Este análisis tiene varias aristas, empezando por la estigmatización de los periodistas que cuestionan las acciones del gobierno o que advierten de posibles actos de corrupción. Un caso claro es el de María Jimena Duzán, quien ha sido directamente tildada por el presidente como “periodismo Mossad”, en una aseveración peligrosa que desconoce a todas luces el impacto y la responsabilidad que tiene el presidente al hacer este tipo de señalamientos públicos. El presidente afirma, como defensa a todos sus ataques a periodistas y medios, que es su deber defender la verdad. Sin embargo, su respuesta no es una defensa de la verdad; es un ataque antidemocrático al ejercicio del contrapoder.

Defender la verdad sería que miembros de su gobierno, como su mano derecha Laura Sarabia, respondieran sin ambigüedades los cuestionamientos que se les hacen. Defender la verdad sería responder, sin ataques personales, con cifras y con hechos concretos, aquellas noticias que considere que desinforman a la ciudadanía.

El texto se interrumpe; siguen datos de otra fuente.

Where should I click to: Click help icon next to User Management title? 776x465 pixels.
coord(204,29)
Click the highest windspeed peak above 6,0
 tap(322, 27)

Frente a esto, nadie puede pedir a un gobierno, sea en Colombia o en cualquier parte del mundo, que no se pronuncie frente a las críticas o que no desmienta una noticia que no corresponda a la realidad, pero entre eso y lo que está haciendo, que es una afrenta contra la libertad de prensa, hay una enorme distancia.

La estrategia del gobierno es clara y sigue un patrón de conducta: desacreditar aquellas voces que no compartan su línea de gobierno, dividir el ejercicio periodístico entre clases sociales para seguir dividiendo a la sociedad, fortalecer los medios oficiales para promover su propia agenda informativa y, con todo ello, ser el árbitro de la verdad, la que le resulte favorable. Casi todos los elementos de esta estrategia se ven en un mensaje de X  en el que el presidente le responde a la columnista Ana Bejarano. Empezando por la división de la sociedad – recurrente en todas las comunicaciones del gobierno – el presidente escribió lo siguiente: “El gran Capital tiene periodismo, lo paga, tiene la mayoría de los medios, la gente trabajadora y humilde no.” Así, el periodismo que está a su favor, sea cual sean las acciones de su gobierno, representa a la gente trabajadora y humilde; todo el que lo cuestione representa a grupos de interés económico. Luego, viene un elemento que generaliza y estigmatiza en esa misma línea: “(...) los grupos neonazis parecieran dominar el relato mediático.”

Ahora, en ese mismo mensaje, el presidente dice algo en lo que tiene totalmente la razón: esto es que el periodismo debe buscar siempre la verdad, por difícil que sea. Esa verdad debe ser, más allá de las líneas editoriales, un estándar ético del ejercicio periodístico, el cual debe darse bajo amplias garantías de la libertad de prensa en Colombia.